* _TASK STATEMENT_:
Exact copy, no pictures: reproduce the lines from the one that holds "Task: Float the File List dock panel" through the end of the entries.
*** DATA FOR REVIEW Section Begins ***
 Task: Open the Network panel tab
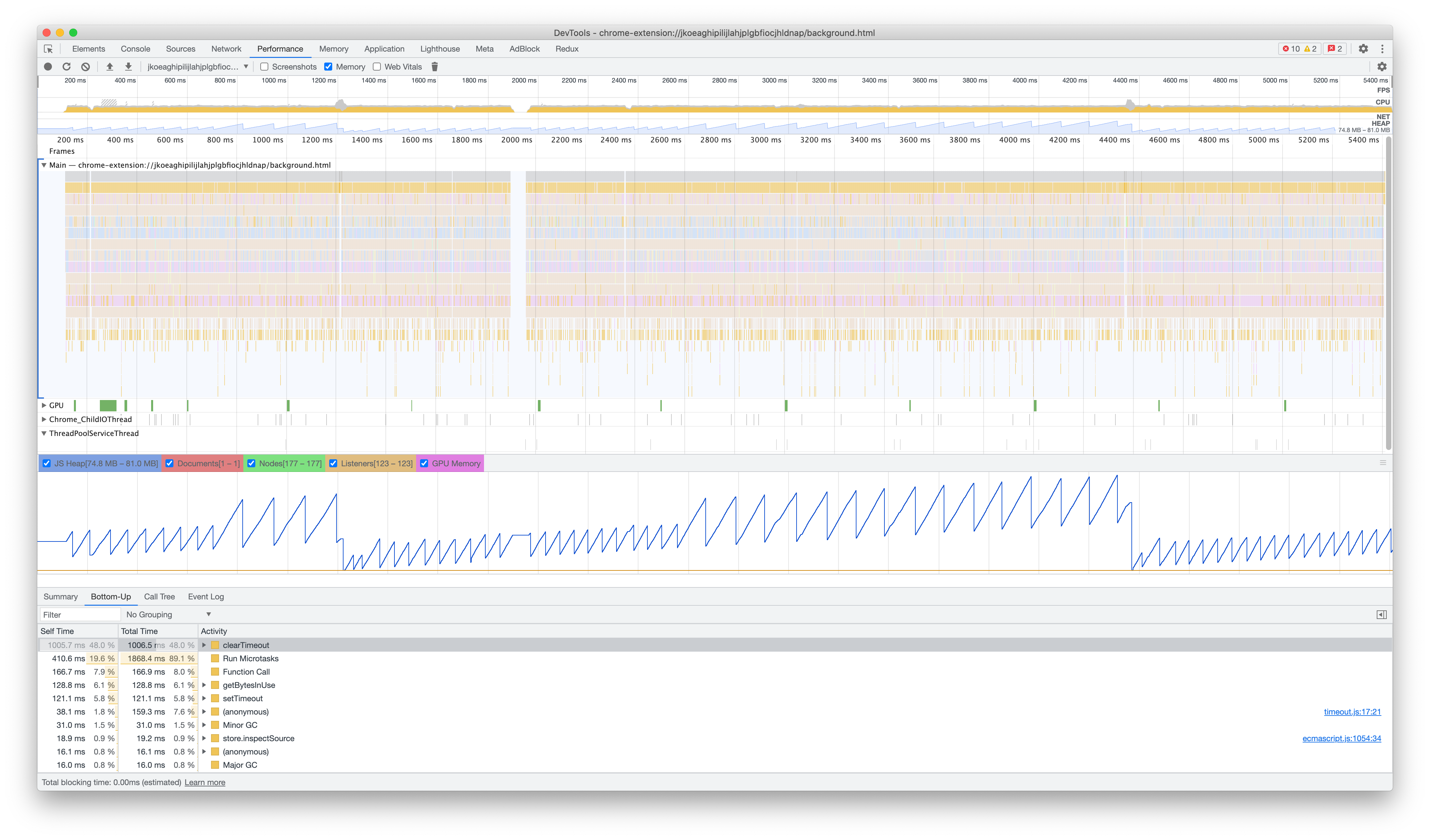[226, 49]

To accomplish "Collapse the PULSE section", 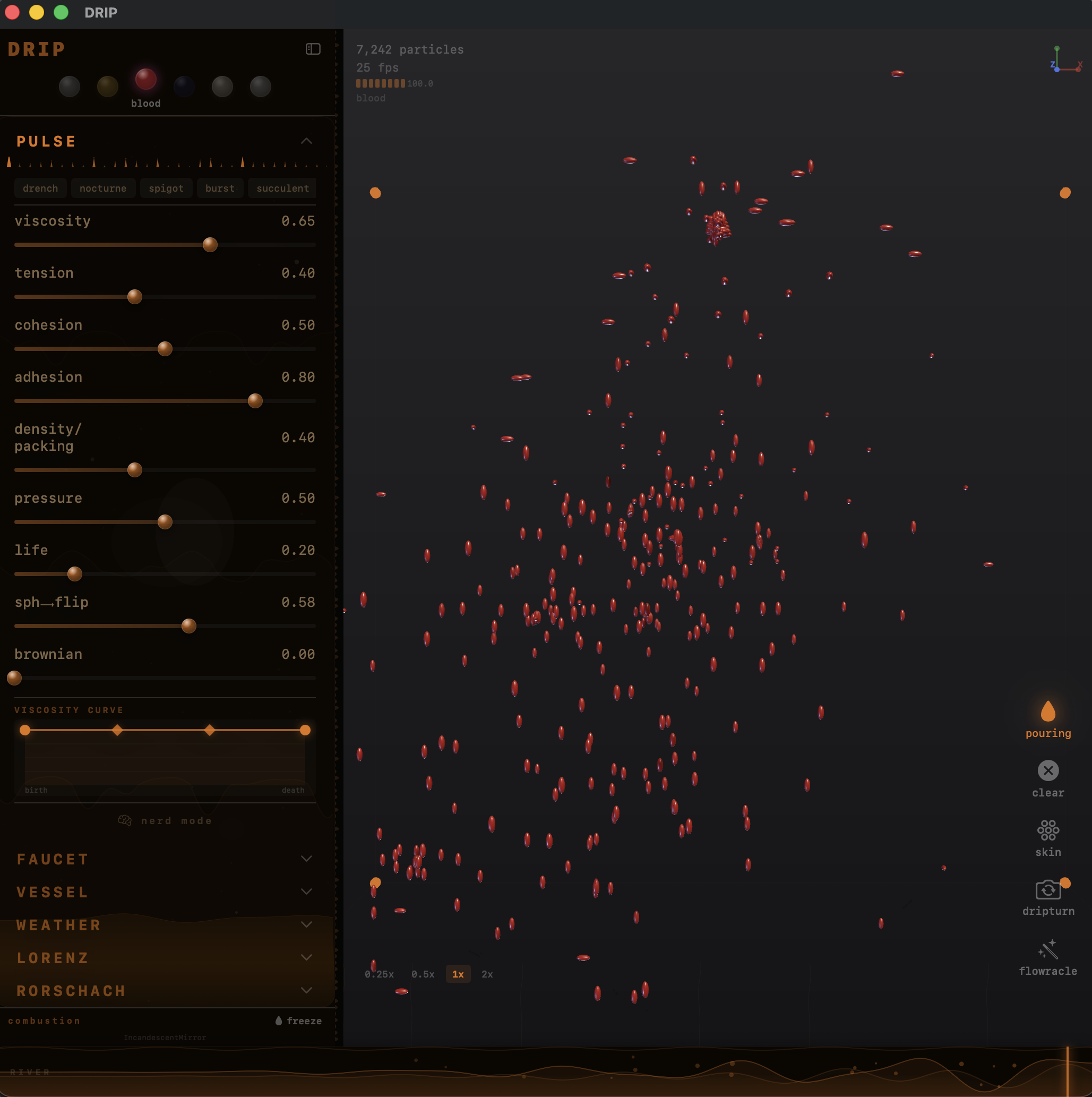I will click(307, 141).
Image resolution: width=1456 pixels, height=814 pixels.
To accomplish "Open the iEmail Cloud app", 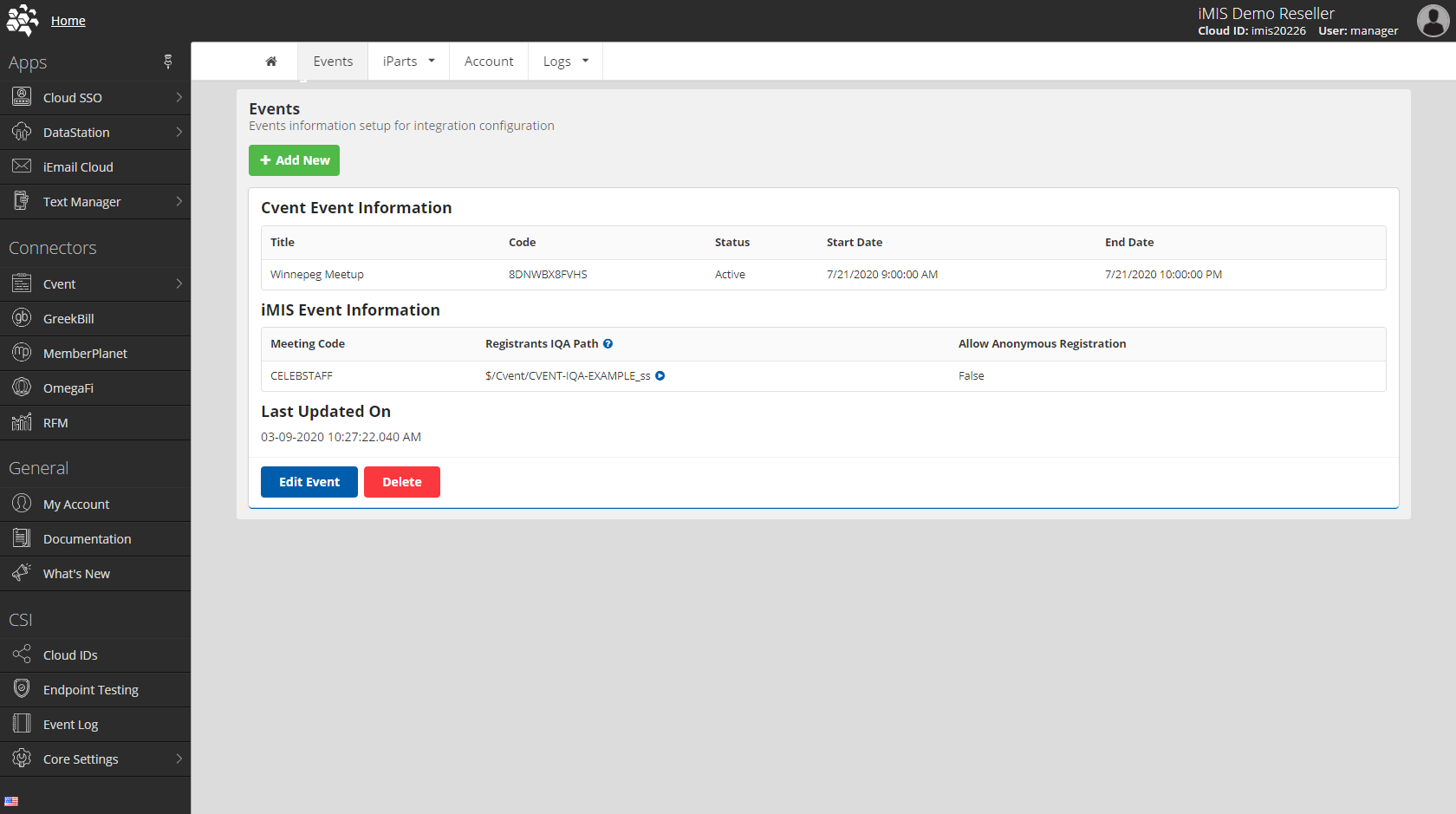I will click(78, 166).
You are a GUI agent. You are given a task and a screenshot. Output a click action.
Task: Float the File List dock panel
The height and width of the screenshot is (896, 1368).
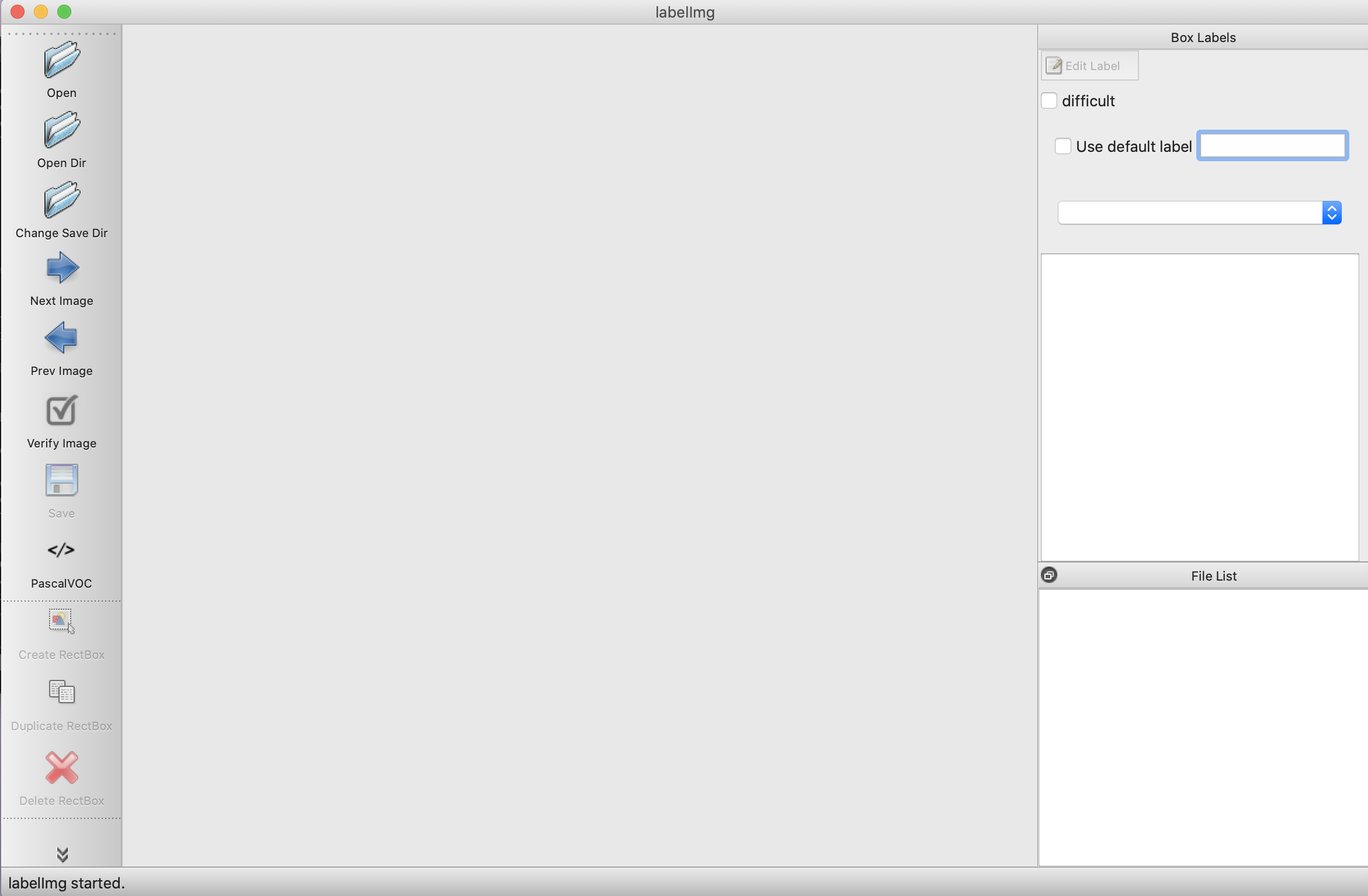[x=1049, y=575]
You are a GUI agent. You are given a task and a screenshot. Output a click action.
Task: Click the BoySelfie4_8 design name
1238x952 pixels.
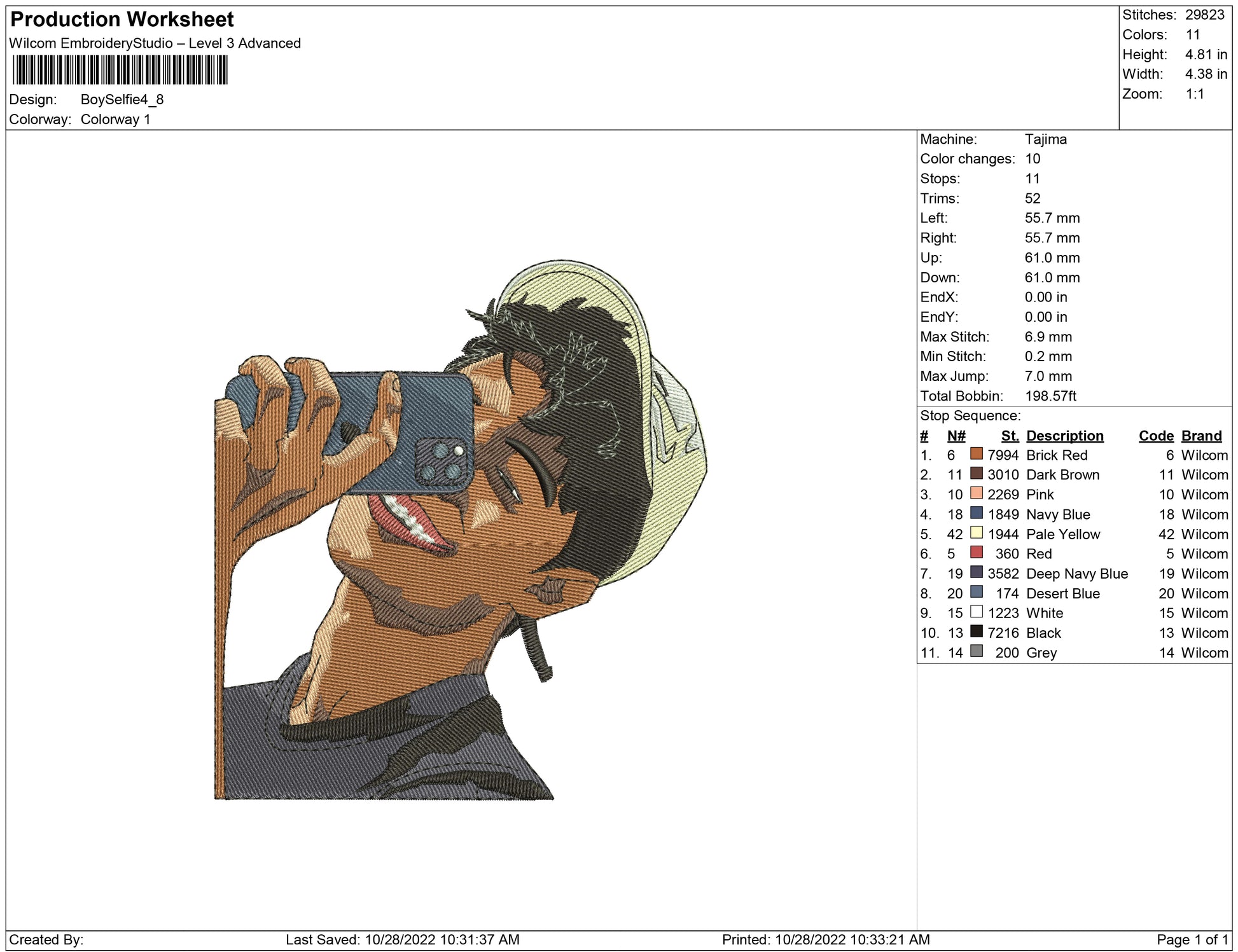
*** DATA FOR REVIEW Section Ends ***
* _RESULT OF THE TASK_:
Task: Float the File List dock panel
The height and width of the screenshot is (896, 1368).
[x=1049, y=575]
You are a GUI agent. You are given a task and a screenshot. Output a click action.
Task: Click the BoySelfie4_8 design name
1238x952 pixels.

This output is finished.